Stored data entries:
● ● ●
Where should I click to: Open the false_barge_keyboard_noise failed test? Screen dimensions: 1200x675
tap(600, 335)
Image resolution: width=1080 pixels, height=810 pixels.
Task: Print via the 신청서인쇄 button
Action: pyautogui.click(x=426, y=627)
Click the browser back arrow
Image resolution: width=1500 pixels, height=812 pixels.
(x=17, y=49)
● ● ●
(Task directions): Please reproduce every line shown above, exactly as written.

(Reply):
Where should I click to: Open the false_barge_keyboard_noise failed test? Screen dimensions: 1200x675
tap(600, 335)
Image resolution: width=1080 pixels, height=810 pixels.
Task: Print via the 신청서인쇄 button
Action: pyautogui.click(x=426, y=627)
Click the browser back arrow
Image resolution: width=1500 pixels, height=812 pixels.
(x=17, y=49)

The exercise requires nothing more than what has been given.